The total amount of product that can be filled in a single cycle is determined by the diameter of the cylinder and the stroke of the piston inside it. The amount of product that the cylinder dispenses is adjustable by changing the stroke length, a longer stroke for more product and less with a shorter stroke. Stroke length is adjustable by mechanical or control panel changes while cylinder diameter is only changed by swapping to another size. Valving for the cylinder will vary depending on the range of products the machine is designed for. Any thicker, very thick, products with particles or pieces will use rotary valves that can open wide to allow these to pass freely. Lower viscosity or thinner products can use check valves that have smaller openings that do not require separate activation to operate.
Piston filling machines are designed to work with a very wide range of liquids from low to high viscosity including soft particles or pieces up to ¾” or 19mm in diameter. The range they excel within is the middle to higher thickness range. If your product range is only those that are thinner, other machines have a lower investment requirement. Examples of the mid to high range are edible oils, sauces, creams, gels, or any product that does not pour quickly out of a bottle or has particles or pieces in it.
Hot-filled products can also be challenging due to the swelling of the cylinder and piston components from the heat. A machine designed for high-heat products will have a tougher time running a thinner product at room temperature due to the design of the machine for swelling.
Piston filling machines can run very fast. The speed will vary depending on what the product is like and the size of the fill. Larger fill sizes and thicker products will usually run slower. Typical speeds of piston filling machines are 10 containers per minute per head on the machine. So, a 4-head filler can typically run at 40 per minute depending on the amount filled and how the product handles. Piston fillers are available in single-head semi-automatic machines and automatic machines from 2 to 14 heads depending on the size of the fill and machine platform.
Different piston filling drive systems can also have an effect on the speed as well as the accuracy of the dispensed amount. The different drive systems are pneumatic (air), air over oil, and servo (electric). Air-based systems are more economical and have a limited range of control for their intake and discharge speeds. They are also dependent on the amount of compressed air available to them within the plant where they are installed. Large machines of this type can require large amounts of compressed air which can mean upgrades or replacements for the compressed air system in the facility. Air over oil systems also use large amounts of compressed air though they run much more consistent with the smoothing effect of the oil to reduce the changes that happen in the air supply.

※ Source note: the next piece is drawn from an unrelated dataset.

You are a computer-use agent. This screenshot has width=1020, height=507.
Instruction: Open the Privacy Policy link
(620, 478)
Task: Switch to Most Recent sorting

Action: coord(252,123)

Servo piston filling systems are certainly the best choice as they have an almost unlimited ability to control all speed ranges for the intake and discharge of products as well as less need for compressed air. The accuracy of servo operation surpasses that of pretty much every air system and provides quick volume changes from the control panel instead of time-consuming mechanical stroke adjustments.
Piston filling machines are designed to work within a fill size range for a specific set of piston and cylinder combinations. The range for a specific set is usually 10:1 for the general rule though some very cheap imported equipment is limited to 8:1 due to less rigid manufacturing standards. So, if you have a set of 1-liter (34 oz.) pistons and cylinders, the lower end of the fill size range is 100ml (3.4 oz.). The actual amount varies depending on product properties.
The upper end of the fill size range for a specific set of pistons and cylinders can also be changed by using multiple strokes of the piston to get a larger fill. Great care must be used with this operation to prevent “stacking error” from slight differences that add up in the fill volume during set-up that results in an over or under-fill situation. The accuracy of the servo system helps prevent this issue by helping the operators set up more easily.
Whether you are running a food product or something that does not have the same level of sanitary requirements, cleaning the fluid path is the biggest challenge for a piston filling machine. The only way to do this well is to take the fluid path apart and clean it out by hand. Having a machine that allows for this task to be completed with as little disassembly as possible is the best choice to prevent lost or mixed-up parts that create obstacles to your next production run. Using parts that are well suited to cleaning such as stainless steel, Teflon, and other FDA-approved materials also aids the process.